阿部さんは、「誰かと話しながら回想する方がより効果が高いともいわれていることから、AI音声対話機能を追加して思い出話を盛り上げることも考えている。介護保険施設1万3000施設すべてが導入すれば月額基本料5000円で提供可能。介護保険施設や研究機関と実証実験したい」とプレゼンテーション。人の心をゆさぶるAI活用として高く評価された。

優秀賞を受賞した群馬県立高崎高等学校の久保さん、竹内さん、山本さん
優秀賞は2作品選出。
1作品目は、群馬県立高崎高等学校の久保晃市さん、竹内桜介さん、山本佑斗さんが考案した「TakaChalink-放置車両とエリア外利用の対策をするシェアサイクル運用システム」だ。「たかちゃり」とは、高崎市が運営する無料自転車。しかし利用時間内に指定の場所に戻らない、エリア外に放置されているなどの問題が頻出している。そこで利用者の気軽さを維持しつつ不適切利用を防ぐ仕組みを考案した。
▼エリア外に出ると音声通知され管理者に通知が届き、いつ何台出たのかも通知される ▼放置車両を見かけたらQRコードを用いて通知することでポイントを獲得できる ▼アプリの運営費用は広告収入で賄う
発表者は「放置自転車の回収に伴う人件費よりも低コストの仕組みを考案。アプリのバッテリーは自転車のハブダイナモで給電する。実用面をさらに高めていきたい」とプレゼンした。

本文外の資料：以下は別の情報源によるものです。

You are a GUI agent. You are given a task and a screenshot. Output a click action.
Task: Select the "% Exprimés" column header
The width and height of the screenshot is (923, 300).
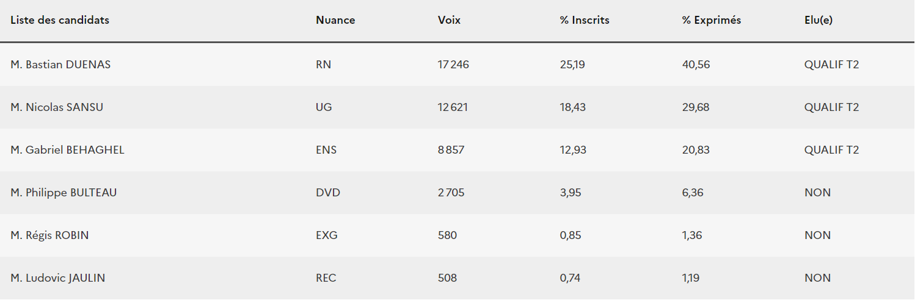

同じく優秀賞を受賞した刈谷市立刈谷南中学校の加藤さん
2作品目は刈谷市立刈谷南中学校の加藤正宗さん考案の「S.M.S太陽エネルギー総合活用機構」。「太陽から得られるエネルギーを‘電気・熱・光’として最大限活用する仕組み」を提案した。
太陽光パネルでは、熱エネルギーや反射光などの多くが未利用のまま失われているためだ。企業から高性能素子や木材の提供を得るなど、中学生ながら産業界と連携した点も評価された。制作コストは1基あたり約30万円。「現状の100万円規模の装置より安価に提供できる」とプレゼンした。
総合的な探究賞を受賞した福岡県立新宮高等学校は、学校にデジタル案内板を設置して利便性の向上を図った。
情報Ⅰ・Ⅱ賞を受賞した奈良県立天王寺工業高等学校は、介護士業務の約20%を占める配膳・運搬作業のロボット化に挑戦。
このほか、AEDを最短で現場に届けるドローン開発のアイデアと試作品を発表した帝塚山高等学校、伝統文化の衰退に危機感をもち、百人一首ARアプリを開発した宮崎県立佐土原高等学校、和牛の発情予兆(歩数増加)を検知するデバイスを提案した群馬県立利根実業高等学校、修学旅行の”複雑すぎる情報”を一括管理するWebしおりを作成した修道高等学校などの発表があった。賞を逃したチームの表情には悔しさも見られた。
審査員と参加者が交流するシーンでは、具体的なアドバイスを得、次回の参加を決心する様子も見られた。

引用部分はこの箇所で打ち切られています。